> _What the exercise asks_
Write the material as a JSON list of strings with one string per line, omitting blank lines. Begin at the line containing "Image resolution: width=263" and stop after the line containing "Action: tap(286, 269)".

— START Stored records —

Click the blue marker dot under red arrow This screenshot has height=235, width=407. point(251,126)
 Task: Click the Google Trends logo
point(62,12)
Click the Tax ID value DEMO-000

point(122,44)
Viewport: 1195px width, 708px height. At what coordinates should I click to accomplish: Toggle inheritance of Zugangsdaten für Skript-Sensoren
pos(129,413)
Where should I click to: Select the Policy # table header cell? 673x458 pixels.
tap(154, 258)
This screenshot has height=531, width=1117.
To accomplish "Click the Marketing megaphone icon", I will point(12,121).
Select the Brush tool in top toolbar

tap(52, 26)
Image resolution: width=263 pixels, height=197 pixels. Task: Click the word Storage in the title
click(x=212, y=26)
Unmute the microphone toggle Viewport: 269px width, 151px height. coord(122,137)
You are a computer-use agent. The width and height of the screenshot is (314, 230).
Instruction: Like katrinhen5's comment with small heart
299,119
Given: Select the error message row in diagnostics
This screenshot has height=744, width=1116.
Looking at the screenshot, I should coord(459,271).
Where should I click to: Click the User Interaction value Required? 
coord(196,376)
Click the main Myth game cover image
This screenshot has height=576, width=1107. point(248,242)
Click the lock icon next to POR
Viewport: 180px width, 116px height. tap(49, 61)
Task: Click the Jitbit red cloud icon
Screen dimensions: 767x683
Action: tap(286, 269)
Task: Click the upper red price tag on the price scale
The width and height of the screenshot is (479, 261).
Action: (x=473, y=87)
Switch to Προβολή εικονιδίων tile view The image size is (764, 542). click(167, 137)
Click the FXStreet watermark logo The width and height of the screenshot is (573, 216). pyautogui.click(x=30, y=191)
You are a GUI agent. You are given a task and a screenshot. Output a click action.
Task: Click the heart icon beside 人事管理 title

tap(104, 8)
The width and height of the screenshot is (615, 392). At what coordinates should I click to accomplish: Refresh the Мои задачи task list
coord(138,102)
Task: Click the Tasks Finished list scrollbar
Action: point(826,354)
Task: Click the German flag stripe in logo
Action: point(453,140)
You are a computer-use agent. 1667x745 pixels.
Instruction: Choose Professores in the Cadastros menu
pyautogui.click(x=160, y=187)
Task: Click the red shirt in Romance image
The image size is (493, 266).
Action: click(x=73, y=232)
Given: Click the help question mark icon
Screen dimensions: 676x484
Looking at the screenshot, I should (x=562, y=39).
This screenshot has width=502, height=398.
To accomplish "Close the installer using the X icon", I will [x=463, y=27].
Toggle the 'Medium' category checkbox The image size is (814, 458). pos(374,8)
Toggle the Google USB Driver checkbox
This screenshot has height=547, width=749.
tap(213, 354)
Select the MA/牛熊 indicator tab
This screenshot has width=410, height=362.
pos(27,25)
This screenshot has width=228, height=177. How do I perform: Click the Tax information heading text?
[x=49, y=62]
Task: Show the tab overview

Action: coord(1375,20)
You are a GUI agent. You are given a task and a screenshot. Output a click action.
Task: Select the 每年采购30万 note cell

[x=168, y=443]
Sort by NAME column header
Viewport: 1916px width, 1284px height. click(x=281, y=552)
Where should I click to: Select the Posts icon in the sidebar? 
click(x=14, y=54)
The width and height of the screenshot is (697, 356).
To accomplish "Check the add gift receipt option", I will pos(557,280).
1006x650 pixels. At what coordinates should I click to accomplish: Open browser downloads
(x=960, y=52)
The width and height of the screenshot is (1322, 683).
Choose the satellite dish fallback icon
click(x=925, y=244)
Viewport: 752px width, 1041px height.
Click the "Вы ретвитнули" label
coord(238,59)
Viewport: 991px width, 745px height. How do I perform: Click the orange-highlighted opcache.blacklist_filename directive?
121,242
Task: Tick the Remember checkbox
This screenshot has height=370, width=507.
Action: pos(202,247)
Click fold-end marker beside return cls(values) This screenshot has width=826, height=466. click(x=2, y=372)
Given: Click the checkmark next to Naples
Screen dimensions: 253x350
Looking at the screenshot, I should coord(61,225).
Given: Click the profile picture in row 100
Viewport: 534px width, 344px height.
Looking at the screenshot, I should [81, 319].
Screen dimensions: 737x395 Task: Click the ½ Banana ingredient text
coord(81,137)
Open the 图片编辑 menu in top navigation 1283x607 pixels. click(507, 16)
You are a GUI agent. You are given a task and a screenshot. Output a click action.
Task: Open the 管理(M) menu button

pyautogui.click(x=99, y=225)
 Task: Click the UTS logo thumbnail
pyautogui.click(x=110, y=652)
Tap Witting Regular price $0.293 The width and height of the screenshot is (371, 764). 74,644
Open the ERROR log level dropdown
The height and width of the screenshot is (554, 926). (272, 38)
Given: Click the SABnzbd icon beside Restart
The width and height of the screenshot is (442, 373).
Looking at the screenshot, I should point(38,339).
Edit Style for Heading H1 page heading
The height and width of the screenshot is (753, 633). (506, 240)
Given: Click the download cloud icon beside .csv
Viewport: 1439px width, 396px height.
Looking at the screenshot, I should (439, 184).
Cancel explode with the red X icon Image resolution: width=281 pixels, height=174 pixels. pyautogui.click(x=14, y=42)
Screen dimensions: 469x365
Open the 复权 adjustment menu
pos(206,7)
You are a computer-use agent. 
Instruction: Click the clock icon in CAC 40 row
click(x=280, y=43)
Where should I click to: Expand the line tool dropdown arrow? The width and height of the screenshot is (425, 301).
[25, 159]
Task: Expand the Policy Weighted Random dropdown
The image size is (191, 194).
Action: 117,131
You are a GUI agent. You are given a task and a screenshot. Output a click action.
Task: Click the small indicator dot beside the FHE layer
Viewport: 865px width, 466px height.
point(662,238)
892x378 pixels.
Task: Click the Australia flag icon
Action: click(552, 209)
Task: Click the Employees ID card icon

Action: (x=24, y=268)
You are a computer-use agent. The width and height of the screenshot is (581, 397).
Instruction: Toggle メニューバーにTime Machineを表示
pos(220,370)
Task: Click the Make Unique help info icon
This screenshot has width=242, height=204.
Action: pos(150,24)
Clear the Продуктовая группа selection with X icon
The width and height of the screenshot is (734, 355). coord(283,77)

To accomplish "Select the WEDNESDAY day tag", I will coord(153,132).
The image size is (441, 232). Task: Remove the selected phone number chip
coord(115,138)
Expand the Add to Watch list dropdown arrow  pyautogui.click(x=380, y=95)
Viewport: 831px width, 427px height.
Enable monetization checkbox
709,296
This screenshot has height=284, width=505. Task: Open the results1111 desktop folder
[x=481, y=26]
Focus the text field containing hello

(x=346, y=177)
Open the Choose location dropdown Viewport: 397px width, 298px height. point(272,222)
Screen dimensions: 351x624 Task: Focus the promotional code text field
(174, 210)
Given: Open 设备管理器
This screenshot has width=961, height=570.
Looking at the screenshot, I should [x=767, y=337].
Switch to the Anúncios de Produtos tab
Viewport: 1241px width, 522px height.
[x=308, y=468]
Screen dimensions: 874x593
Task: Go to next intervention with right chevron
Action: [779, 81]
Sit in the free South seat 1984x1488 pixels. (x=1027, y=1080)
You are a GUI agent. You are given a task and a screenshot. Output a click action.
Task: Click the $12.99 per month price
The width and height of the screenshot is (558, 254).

— END Stored records —

> _Answer to this exercise_
[
  "Image resolution: width=263 pixels, height=197 pixels. Task: Click the word Storage in the title",
  "click(x=212, y=26)",
  "Unmute the microphone toggle Viewport: 269px width, 151px height. coord(122,137)",
  "You are a computer-use agent. The width and height of the screenshot is (314, 230).",
  "Instruction: Like katrinhen5's comment with small heart",
  "299,119",
  "Given: Select the error message row in diagnostics",
  "This screenshot has height=744, width=1116.",
  "Looking at the screenshot, I should coord(459,271).",
  "Where should I click to: Click the User Interaction value Required? ",
  "coord(196,376)",
  "Click the main Myth game cover image",
  "This screenshot has height=576, width=1107. point(248,242)",
  "Click the lock icon next to POR",
  "Viewport: 180px width, 116px height. tap(49, 61)",
  "Task: Click the Jitbit red cloud icon",
  "Screen dimensions: 767x683",
  "Action: tap(286, 269)"
]